Cell culturing is a fundamental laboratory technique used in biological research to grow and maintain cells outside their natural environment. This process allows scientists to study cellular behavior, test treatments, and conduct experiments in controlled conditions. The procedure requires sterile equipment, proper growth medium, and careful environmental control.
Proper preparation and sterilization are crucial for successful cell culturing. All equipment must be sterilized using an autoclave or other sterilization methods. The work area should be prepared with a laminar flow hood to maintain sterile conditions. Growth medium must be prepared and sterilized, and researchers must wear appropriate protective equipment including gloves and lab coats.

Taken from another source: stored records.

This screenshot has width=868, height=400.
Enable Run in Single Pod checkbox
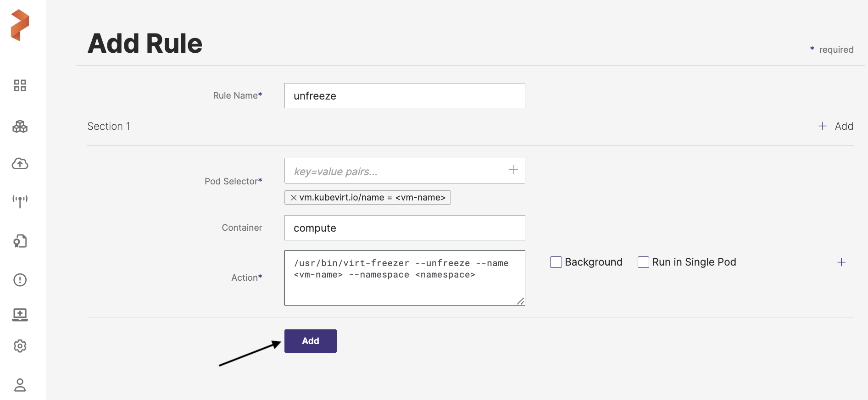[643, 262]
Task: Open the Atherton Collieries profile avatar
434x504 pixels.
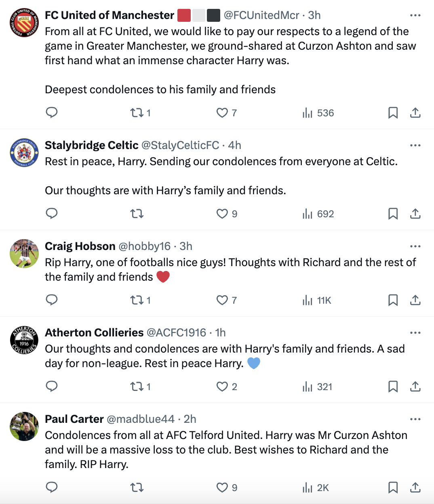Action: click(x=24, y=340)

Cell seeding involves transferring cells into a sterile culture vessel with appropriate growth medium. Using a sterile pipette, cells are carefully dispensed into the flask containing nutrient-rich medium. The cell density must be optimal - not too sparse or too crowded. Proper labeling with cell type, passage number, and date is essential for tracking.
Cells are placed in an incubator that maintains optimal growth conditions. The temperature is kept at 37 degrees Celsius to mimic human body temperature. Carbon dioxide concentration is maintained at 5 percent, and humidity at 95 percent. Regular monitoring ensures healthy cell growth, and the culture medium may need to be changed periodically to provide fresh nutrients.